- 必須の課題:
1. 町史の後書きを読み、次の問いに答えよ。
(a) 旧日吉・水上役場関係の近代文書がほとんど焼却・破棄されたのはいつか。
(b) 日吉地区の消防について全容をほぼ明らかにできたのは、誰が個人として保管していた資料をもとにした原稿があったからか。
(c) 町史編纂委員会が結成されてから何年たったと書かれているか。
2. 町史の後書きを、示された最後の文の後から書き継げ。

- 文書:

なお明治以降の近代文書は旧日吉・水上役場関係は昭和二〇年秋にほとんど焼却・破棄せられた為、残存文献がはなはだ僅少で、叙述にあたつて均衡のとれない部分が生じている。特に軍事・警察・消防に関するものは皆無とも言うべきであった。幸に日吉地区の消防については故増田委員長が個人として保管せられていた資料をもとに執筆せられた原稿があった為にその全容をほぼ明らかにする事が出来たが、他地区は宮沢委員の努力にもかかわらず、僅かにその一斑を明らかにするに止まったが、この方面のかくれた資料の出現を今後に期したい。なお近世末より近代にかけての農村の階層分解の過程、および町合併時における諸般の経過などは、委員会において討議の結果、意識的に避けて採り上げない事とした点も読者の御諒承を頂きたいと思う。
かえり見ると故岡本町長の意を受けて、当時総務課長の職にあった宮沢委員が、計画立案せられて町史編纂委員会が結成せられてから十五年、歴代町長はじめ各当局者の御援助と、各顧問・委員の協力一致が、発足当時何びとも予想し得なかった合せて二千頁をはるかに超える巨冊となって世に送られることとなったことに対し、喜びと共に深い感慨の湧くを禁じ得ないものがある。この間、諸委員の労作に対し、編集長の名のもとに、私意をもって削除、あるいは加筆を行った私に対して、寛容にも御許しを頂けたことに対してここで深くお詫びと御礼を申上げたい。

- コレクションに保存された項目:
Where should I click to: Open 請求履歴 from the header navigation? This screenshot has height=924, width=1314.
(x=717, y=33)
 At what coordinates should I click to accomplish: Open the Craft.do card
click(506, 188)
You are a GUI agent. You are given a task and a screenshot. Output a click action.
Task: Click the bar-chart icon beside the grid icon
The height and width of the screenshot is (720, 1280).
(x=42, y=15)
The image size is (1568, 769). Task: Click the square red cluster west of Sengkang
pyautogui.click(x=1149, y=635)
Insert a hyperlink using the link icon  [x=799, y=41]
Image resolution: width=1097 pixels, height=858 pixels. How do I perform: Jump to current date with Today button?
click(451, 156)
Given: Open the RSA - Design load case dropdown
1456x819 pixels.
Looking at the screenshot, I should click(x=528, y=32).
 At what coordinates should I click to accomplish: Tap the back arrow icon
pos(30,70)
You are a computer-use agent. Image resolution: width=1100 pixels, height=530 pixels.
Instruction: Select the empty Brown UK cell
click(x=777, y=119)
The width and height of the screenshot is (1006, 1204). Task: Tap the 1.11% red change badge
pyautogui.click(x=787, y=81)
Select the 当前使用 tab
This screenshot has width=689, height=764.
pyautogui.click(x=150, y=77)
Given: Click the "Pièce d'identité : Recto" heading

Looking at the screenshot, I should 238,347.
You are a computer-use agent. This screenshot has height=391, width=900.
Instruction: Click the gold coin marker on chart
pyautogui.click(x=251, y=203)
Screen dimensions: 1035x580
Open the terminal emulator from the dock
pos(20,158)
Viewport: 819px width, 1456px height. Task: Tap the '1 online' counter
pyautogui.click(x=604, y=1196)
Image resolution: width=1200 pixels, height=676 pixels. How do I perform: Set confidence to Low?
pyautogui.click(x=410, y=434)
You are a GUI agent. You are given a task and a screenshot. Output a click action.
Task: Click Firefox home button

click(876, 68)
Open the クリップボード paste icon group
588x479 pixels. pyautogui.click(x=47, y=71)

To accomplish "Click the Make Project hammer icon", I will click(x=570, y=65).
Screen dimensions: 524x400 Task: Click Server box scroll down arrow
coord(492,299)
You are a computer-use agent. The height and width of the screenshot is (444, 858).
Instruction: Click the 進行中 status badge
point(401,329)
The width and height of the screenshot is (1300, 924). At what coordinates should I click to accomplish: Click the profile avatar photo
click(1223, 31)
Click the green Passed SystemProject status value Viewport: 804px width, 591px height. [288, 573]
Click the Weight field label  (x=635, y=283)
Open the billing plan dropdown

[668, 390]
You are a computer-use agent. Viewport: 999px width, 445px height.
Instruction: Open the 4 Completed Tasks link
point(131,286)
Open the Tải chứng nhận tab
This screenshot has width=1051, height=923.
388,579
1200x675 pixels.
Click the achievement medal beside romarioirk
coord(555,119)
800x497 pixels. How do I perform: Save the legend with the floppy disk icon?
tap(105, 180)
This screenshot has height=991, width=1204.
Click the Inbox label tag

- 解答一覧:
1.
(a) 昭和二〇年秋である。
(b) 故増田委員長である。
(c) 十五年である。

2.
この長期にわたる編纂刊行の間、発足当時の岡本郁朗前町長をはじめ増田義朗前委員長、および高吉基委員、種々御指導いただいた江沢半顧問など幽明境を異にしておられる方々の御霊前に謹んでこの一冊を捧げると共に、深い御理解と御援助を頂いた町内外の諸賢に厚く御礼の言葉を述べると共に、今後の御指導を御願申上げたいと思う。
なお出版は本篇と同じく、小宮山慶一氏の御配慮にあずかり、印刷は芳山印刷株式会社に御願した。編集・校正などすべてを担当し、かつ多忙な教務に従っている不敏・不才の私のために、意外な長期間にわたる事となり、多くの手落ちのあったことを実務に携った皆様方にもお詫び申上げる次第である。特に伊藤富夫教育長は総務課長在任中より引続いて煩雑な実務にあたられ、事実上の推進力となって下さったことに対してふかく御礼申上げたい。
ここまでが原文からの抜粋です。